Ficou tão próxima da mãe e do irmão mais novo que passava todo o tem­po livre junto deles. Uma relação sem espaço para segredos e momentos de solitude.

Daniele sempre foi financeiramente inde­pendente, porém não gostava de ficar sozinha. Estava sempre com a família, os amigos ou o namorado de longa data.

Mas o peso de ga­rantir o bem-estar de todos a deixava exausta. A resistência dela desabou quando seu casa­mento ruiu, dois anos depois de oficializado. Como uma árvore que passou por intempéries demais, ficou doente.

“A depressão é um copo de água que vai enchendo toda a vida. Uma hora ele transborda. O meu transbordou no divórcio. Mas foram, na verdade, centenas de coisas. Dentro delas, descobri que foram go­tas no meu copo a minha necessidade de cui­dar de questões que não dependem de mim, quando deveria estar ocupada em resolver a minha vida.”

Da reclusão à solitude de sair sozinha

Depois de um ano de sofrimento, tratamento e reclusão, decidiu fazer um intercâmbio para aprimorar o espanhol.

Apesar de já falar o idioma, Daniele estava assustada, pois não costumava ir nem à pa­daria sozinha. Assim que desembarcou em Barcelona, dirigiu-se ao pequeno apartamen­to de dona Joaquima, onde ficaria hospedada. Se sentiu acolhida por aquela viúva de cerca de 70 anos, que a recebeu como se fosse da família.

A convivência com a mulher despida de preconceitos, que não dava satisfação para ninguém, não tinha celular e se mantinha firme mesmo tendo perdido um filho na se­mana anterior, ajudou a jornalista a repassar suas emoções a limpo.

“Éramos só nós duas. Foi muito importante o tempo que eu e a Qui­ma vivemos juntas porque ela me ajudou muito, me mostrando os prós e os contras da minha transição e o quanto podia ser bom para mim”, lembra.

O medo e a solidão de Daniele duraram apenas um dia dos 20 em que permaneceu na Espanha, no final de 2019. Ao constatar que a família estava bem sem ela, a ana­lista de comunicação relaxou e percebeu que era agradável estar na própria compa­nhia.

Enquanto conhecia pessoas e lugares turísticos, foi descobrindo coisas sobre si que jamais tinha imaginado. Foi ali que ela deixou os medos caírem no chão e renovou suas folhas internas.

Complete o seguinte
1) Segundo o trecho sobre Daniele, quantos dias ela permaneceu na Espanha?
2) Dê prosseguimento ao trecho sobre Daniele a partir da última frase apresentada.
Os dados não guardam relação com o trecho.

Dados coletados
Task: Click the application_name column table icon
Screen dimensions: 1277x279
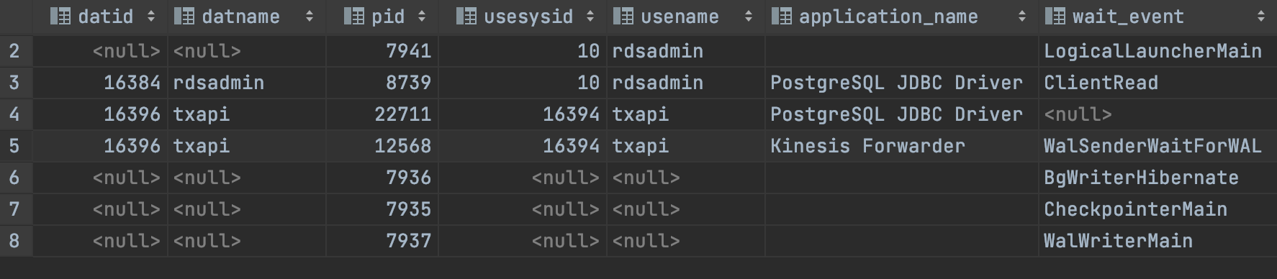Action: [782, 17]
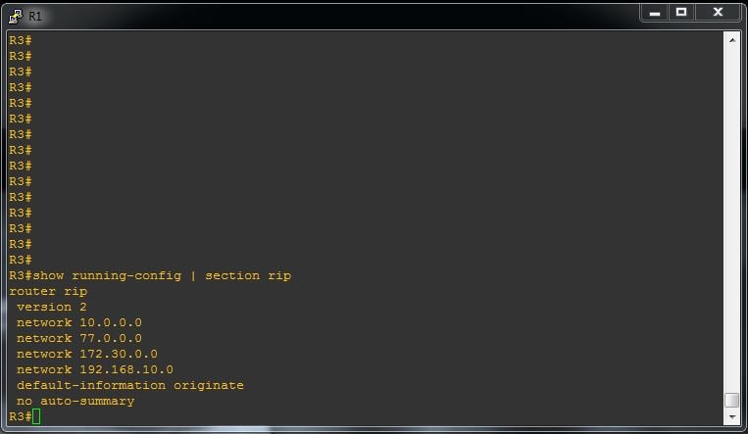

Respostas às questões
1) 20 dias.

2)
Solitude: um compromisso com a individualidade

Sentindo-se forte, vol­tou determinada a ter outra vida, sem se cobrar tanto. Hoje mora sozinha e não vê problema em viajar sem alguém ao lado ou entrar num restaurante para jantar, pedir uma mesa para uma pessoa e tomar um bom vinho enquanto degusta o ambiente.

Esse é o efeito de quem mantém um com­promisso sério com a individualidade. O problema é que muitas vezes nos deixamos de lado e aceitamos que as obrigações e os relacionamentos interpessoais preencham todo o tempo que temos.

Quando agimos assim, nossa árvore fica enfraquecida e, ao ser balançada por ventanias, dá a impres­são de que vai tombar.

Nesses momentos, não conseguimos perceber que a nossa raiz é forte o suficiente para nos sustentar quando precisamos.

Só quem confia que a morte de algumas folhas é necessária para que brotem outras novas consegue encon­trar dentro de si saídas, ideias, possibilida­des e formas diferentes de viver.

Essa cons­ciência acaba limpando dos nossos olhos a camada grossa de temores que nos impede de ver o tamanho da nossa resiliência.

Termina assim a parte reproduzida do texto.